そして、今般の事態で、公設公営の新BOP学童クラブの役割が大いに発揮をされたと感じています。民間学童では、多くが一日開設はできず部分営業、中には早々に休業を決めました。塾やお稽古も一部もしくは全面休業となっています。一方、区では、初日は児童館職員が応援に入る。そして今でも教育委員会と連携し、先生が応援に入るなど、区が一丸となって、突然の決定にも初日から六十一校の全てで一日育成を実施し続けております。
ある保護者からは、仕事は休めないし、近くに面倒を見てくれる親もおらず、学童に本当に助けられていると伺いました。また、心配なので子どもを親に預けている。

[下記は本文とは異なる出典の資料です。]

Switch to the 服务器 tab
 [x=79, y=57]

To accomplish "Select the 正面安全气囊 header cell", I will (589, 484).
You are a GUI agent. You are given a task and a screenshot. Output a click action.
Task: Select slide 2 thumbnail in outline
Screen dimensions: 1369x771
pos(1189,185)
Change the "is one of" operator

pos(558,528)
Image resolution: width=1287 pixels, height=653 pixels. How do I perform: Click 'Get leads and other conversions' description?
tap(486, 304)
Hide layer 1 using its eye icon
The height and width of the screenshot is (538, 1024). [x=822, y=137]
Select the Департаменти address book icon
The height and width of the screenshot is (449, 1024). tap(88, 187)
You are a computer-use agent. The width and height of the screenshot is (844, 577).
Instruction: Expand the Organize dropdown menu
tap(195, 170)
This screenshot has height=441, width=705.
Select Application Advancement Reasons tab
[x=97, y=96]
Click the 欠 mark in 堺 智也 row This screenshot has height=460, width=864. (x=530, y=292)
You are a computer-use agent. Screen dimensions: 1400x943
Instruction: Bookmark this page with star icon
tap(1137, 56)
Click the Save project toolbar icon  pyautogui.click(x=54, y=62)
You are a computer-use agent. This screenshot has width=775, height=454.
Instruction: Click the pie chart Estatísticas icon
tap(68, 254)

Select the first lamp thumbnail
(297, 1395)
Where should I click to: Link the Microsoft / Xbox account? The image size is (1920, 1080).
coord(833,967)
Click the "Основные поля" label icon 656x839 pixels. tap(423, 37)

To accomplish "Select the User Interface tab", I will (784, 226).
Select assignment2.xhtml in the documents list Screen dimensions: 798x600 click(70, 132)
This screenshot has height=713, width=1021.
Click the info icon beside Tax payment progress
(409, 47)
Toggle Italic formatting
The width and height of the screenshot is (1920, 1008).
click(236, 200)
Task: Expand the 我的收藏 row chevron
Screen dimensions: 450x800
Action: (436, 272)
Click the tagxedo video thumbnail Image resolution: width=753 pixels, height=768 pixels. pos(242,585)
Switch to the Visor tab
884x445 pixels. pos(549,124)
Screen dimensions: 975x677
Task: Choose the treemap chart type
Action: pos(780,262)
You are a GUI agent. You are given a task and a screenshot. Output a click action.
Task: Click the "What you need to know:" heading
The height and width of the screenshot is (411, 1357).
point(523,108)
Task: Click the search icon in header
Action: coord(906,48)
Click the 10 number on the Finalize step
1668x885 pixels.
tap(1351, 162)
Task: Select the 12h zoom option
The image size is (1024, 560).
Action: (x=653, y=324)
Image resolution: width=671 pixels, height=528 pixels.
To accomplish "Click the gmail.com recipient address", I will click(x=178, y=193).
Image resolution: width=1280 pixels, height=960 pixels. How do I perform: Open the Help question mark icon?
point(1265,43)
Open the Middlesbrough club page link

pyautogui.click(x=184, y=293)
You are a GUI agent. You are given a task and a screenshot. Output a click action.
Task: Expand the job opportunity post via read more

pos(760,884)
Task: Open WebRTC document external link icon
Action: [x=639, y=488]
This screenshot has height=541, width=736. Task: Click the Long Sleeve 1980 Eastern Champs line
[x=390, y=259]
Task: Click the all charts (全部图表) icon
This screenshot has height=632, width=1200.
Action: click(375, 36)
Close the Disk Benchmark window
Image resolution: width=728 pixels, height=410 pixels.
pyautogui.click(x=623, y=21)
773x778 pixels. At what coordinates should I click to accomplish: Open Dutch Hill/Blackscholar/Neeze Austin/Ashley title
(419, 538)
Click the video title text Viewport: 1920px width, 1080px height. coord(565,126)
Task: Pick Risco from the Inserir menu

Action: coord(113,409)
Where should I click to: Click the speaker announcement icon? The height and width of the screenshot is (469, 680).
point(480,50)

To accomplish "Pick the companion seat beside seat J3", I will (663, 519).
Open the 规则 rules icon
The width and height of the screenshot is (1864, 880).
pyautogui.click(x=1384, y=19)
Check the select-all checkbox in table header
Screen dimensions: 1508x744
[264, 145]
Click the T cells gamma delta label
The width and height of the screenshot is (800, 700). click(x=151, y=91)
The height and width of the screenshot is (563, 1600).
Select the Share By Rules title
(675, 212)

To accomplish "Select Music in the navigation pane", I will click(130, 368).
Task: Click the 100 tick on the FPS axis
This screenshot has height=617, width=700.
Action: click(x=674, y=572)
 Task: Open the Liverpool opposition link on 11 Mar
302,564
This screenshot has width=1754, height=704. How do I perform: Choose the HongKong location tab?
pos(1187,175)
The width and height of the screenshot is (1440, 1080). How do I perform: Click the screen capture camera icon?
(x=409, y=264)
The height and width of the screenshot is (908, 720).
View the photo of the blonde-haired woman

また、学童卒業の高学年の保護者の方々からは、活動量が減って子どもが太ってきた、ストレスがたまっている、ユーチューブ漬け、公園は高学年の子でぎゅう詰め、低学年の子が入ることができない、毎日規則正しく行く場所があることの大切さを感じるなどなど伺っています。
コストや多様化するニーズなどから民間活用の声が一部聞かれますが、非常時のセーフティーネット、そして経験を持つ指導員の質の高いかかわりで、安全安心な放課後の居場所としての直営新BOP学童クラブの役割は大変大きいと考えます。引き続きの区の努力を求めるものです。
学校休業により果たしている役割と、そして公の責任について、区の認識を伺います。
相蘇 児童課長
今回の学校休校に伴う新BOPの実施については、感染防止のための対応の必要性と、保護者の就労による子どもが見られない家庭への支援の必要性、子どもが自宅で長時間過ごすことによる安全や健康への対応などの要件がある中で、最終的にはセーフティーネットの考え方から、このような緊急時こそ子どもの居場所の確保が必要であると考え、新BOPを実施しているものです。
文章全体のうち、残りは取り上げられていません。